The advent of ChatGPT three months ago, however, has prompted a flurry of studies predicated on the idea that this isn’t your average robot.
Those productivity gains are unlike almost any observed since the widespread adoption of the personal computer.
“It does seem to be doing something fundamentally different,” said David Autor, another M.I.T. economist, who advises Ms. Zhang and Mr. Noy. “Before, computers were powerful, but they simply and robotically did what people programmed them to do.” Generative artificial intelligence, on the other hand, is “adaptive, it learns and is capable of flexible problem solving.”
That’s very apparent to Peter Dolkens, a software developer for a company that primarily makes online tools for the sports industry. He has been integrating ChatGPT into his work for tasks like summarizing chunks of code to aid colleagues who may pick up the project after him, and proposing solutions to problems that have him stumped. If the answer isn’t perfect, he’ll ask ChatGPT to refine it, or try something different.
“It’s the equivalent of a very well-read intern,” Mr. Dolkens, who is in London, said. “They might not have the experience to know how to apply it, but they know all the words, they’ve read all the books and they’re able to get part of the way there.”
There’s another takeaway from the initial research: ChatGPT and Copilot elevated the least experienced workers the most. If true, more generally, that could mitigate the inequality-widening effects of artificial intelligence.
On the other hand, as each worker becomes more productive, fewer workers are required to complete a set of tasks. Whether that results in fewer jobs in particular industries depends on the demand for the service provided, and the jobs that might be created in helping to manage and direct the A.I. “Prompt engineering,” for example, is already a skill that those who play around with ChatGPT long enough can add to their résumés.
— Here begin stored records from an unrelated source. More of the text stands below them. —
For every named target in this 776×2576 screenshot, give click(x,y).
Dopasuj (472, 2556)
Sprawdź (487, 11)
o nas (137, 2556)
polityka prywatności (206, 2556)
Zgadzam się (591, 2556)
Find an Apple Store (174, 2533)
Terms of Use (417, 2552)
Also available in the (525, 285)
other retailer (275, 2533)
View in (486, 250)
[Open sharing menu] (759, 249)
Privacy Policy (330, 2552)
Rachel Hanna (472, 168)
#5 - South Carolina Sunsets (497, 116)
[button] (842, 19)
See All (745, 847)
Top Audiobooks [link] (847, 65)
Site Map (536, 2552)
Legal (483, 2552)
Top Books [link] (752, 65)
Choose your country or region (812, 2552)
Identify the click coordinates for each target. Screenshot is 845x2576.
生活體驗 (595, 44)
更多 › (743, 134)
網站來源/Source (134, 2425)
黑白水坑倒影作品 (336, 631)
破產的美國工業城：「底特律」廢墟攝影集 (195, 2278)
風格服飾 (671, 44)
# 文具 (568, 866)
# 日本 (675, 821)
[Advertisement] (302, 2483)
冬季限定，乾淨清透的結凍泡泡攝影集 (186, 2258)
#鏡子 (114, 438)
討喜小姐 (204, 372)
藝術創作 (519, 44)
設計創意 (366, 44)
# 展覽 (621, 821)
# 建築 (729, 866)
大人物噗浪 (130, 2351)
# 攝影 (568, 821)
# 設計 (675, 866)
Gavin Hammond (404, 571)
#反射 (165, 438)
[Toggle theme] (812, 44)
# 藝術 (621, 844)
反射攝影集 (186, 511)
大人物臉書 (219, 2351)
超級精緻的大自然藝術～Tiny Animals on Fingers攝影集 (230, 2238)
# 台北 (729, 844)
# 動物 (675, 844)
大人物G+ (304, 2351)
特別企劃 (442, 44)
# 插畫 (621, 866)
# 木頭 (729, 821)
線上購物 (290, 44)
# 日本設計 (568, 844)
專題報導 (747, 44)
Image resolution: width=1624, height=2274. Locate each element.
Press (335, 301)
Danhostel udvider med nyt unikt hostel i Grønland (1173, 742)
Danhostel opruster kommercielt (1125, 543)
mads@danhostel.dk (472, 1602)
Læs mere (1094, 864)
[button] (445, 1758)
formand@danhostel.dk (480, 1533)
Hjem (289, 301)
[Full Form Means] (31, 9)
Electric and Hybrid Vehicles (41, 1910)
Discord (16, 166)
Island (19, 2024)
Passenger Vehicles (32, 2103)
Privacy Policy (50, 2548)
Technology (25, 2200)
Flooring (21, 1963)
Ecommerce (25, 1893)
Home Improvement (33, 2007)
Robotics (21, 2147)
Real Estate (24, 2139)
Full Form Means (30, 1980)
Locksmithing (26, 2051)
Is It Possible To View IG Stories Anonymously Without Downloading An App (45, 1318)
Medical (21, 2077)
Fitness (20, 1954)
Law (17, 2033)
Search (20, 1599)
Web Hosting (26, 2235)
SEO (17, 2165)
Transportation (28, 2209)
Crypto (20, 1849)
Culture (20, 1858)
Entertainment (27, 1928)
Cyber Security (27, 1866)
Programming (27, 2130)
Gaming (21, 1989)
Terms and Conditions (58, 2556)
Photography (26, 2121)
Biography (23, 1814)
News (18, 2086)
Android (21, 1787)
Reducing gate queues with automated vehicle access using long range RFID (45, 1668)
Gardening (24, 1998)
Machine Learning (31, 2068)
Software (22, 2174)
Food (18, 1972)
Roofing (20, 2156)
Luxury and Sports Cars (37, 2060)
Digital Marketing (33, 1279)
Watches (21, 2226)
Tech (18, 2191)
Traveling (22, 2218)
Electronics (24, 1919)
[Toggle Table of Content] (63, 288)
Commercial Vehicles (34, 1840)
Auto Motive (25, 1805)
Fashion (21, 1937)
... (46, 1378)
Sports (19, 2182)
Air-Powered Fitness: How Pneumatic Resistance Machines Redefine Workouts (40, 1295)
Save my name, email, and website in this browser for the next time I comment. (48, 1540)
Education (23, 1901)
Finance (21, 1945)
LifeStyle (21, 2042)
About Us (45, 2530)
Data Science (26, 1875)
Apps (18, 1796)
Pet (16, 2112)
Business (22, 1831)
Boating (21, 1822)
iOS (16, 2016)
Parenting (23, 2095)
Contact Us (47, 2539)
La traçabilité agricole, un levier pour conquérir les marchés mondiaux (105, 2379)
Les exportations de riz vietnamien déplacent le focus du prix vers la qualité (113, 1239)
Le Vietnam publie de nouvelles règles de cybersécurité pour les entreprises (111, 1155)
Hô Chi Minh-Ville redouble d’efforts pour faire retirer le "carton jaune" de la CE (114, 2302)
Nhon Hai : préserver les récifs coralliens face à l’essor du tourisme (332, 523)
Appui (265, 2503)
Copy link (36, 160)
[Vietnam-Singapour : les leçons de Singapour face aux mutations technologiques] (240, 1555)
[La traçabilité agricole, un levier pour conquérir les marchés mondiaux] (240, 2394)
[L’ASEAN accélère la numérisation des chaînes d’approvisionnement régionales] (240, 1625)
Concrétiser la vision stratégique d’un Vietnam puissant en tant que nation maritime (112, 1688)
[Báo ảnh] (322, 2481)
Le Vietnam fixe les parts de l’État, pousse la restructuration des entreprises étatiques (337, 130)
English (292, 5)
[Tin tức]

Since demand for software code seems insatiable, and developers’ salaries are extremely high, increasing productivity seems unlikely to foreclose opportunities for people to enter the field.
That won’t be the same for every profession, however, and Dominic Russo is pretty sure it won’t be true for his: writing appeals to pharmacy benefit managers and insurance companies when they reject prescriptions for expensive drugs. He has been doing the job for about seven years, and has built expertise with only on-the-job training, after studying journalism in college.
After ChatGPT came out, he asked it to write an appeal on behalf of someone with psoriasis who wanted the expensive drug Otezla. The result was good enough to require only a few edits before submitting it.
“If you knew what to prompt the A.I. with, anyone could do the work,” Mr. Russo said. “That’s what’s really scares me. Why would a pharmacy pay me $70,000 a year, when they can license the technology and pay people $12 an hour to run prompts into it?”